Aging and hypertension differently affect contractility of rat
mesenteric resistance arteries: modulation by endothelium-derived
factors.
Lang, Markus G., Georg Noll, and Thomas F. L[umlaut]uscher.
Department of Research, Laboratory of Vascular Research, University
Hospital Basel and Cardiology, Cardiovascular Research, University
Hospital / Inselspital, CH - 3010 Bern, Switzerland
APStracts 2:0134H, 1995.
The effects of aging and hypertension on contraction were examined in
rat mesenteric resistance arteries of 12 and 74 weeks old Wistar
Kyoto (WKY) and spontaneously hypertensive rats (SHR). The vessels
were suspended in myographs (37 C, 95% O2/5% CO2) filled with
modified Krebs-Ringer Henseleit solution.
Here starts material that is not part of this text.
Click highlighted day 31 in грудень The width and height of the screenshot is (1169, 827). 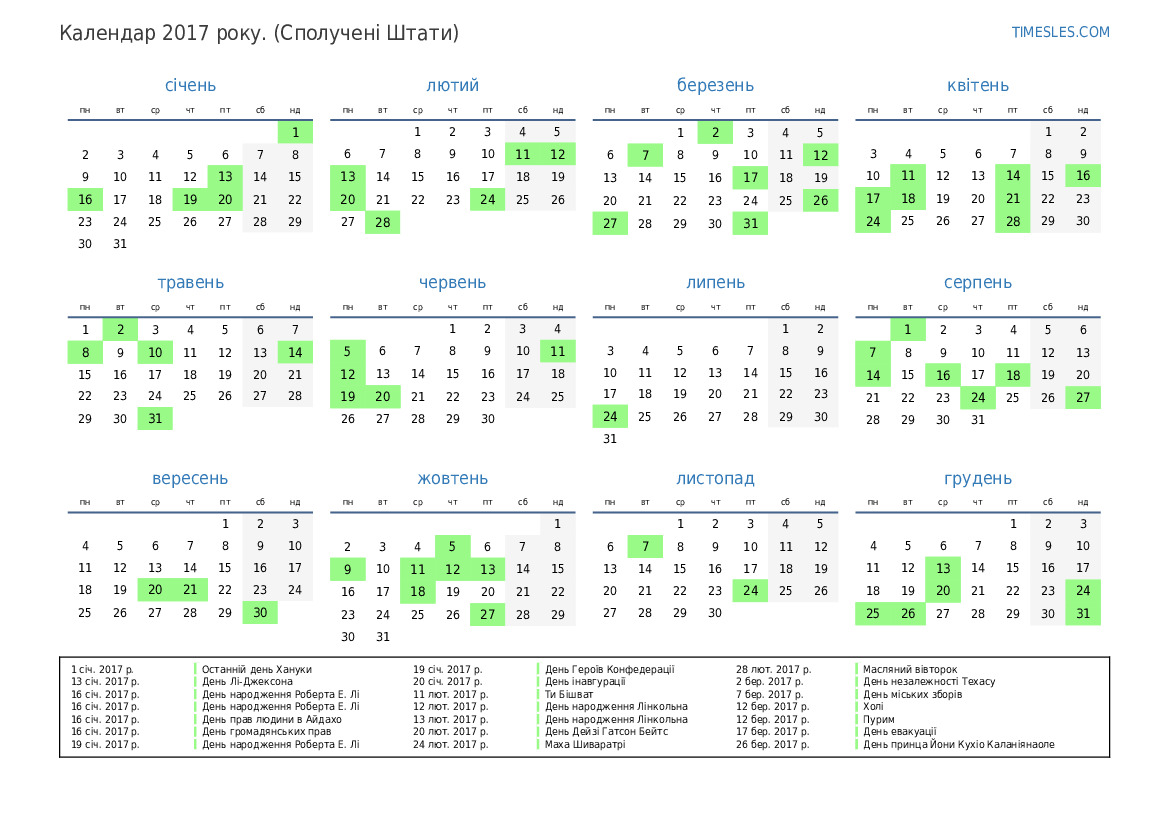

Isometric tension was
measured. Contractions to KCl (100mM) were similar in adult WKY and
SHR; they increased in senescent WKY (p<0.05), but decreased in
senescent SHR (p<0.05). Responses to norepinephrine (% of KCl) were
comparable in all 4 groups. However, blockade of nitric oxide (NO)
production with L-NAME enhanced the sensitivity to norepinephrine in
senescent animals, particularly in SHR. Inhibition of cyclooxygenase
with indomethacin prevented the increased sensitivity to
norepinephrine after NO blockade. Responses to angiotensin II were
not affected by aging and hypertension, but the thromboxane receptor
antagonist SQ 30741 reduced angiotensin II-induced contractions only
in SHR of both ages (p<0.05). Aging increased responses to
angiotensin I in SHR, but decreased it in WKY (p<0.05). In quiescent
rings with endothelium, acetylcholine caused contractions in the
presence of L-NAME in adult and senescent SHR, but not in WKY
(p<0.05). SQ 30741 prevented these contractions (p<0.05).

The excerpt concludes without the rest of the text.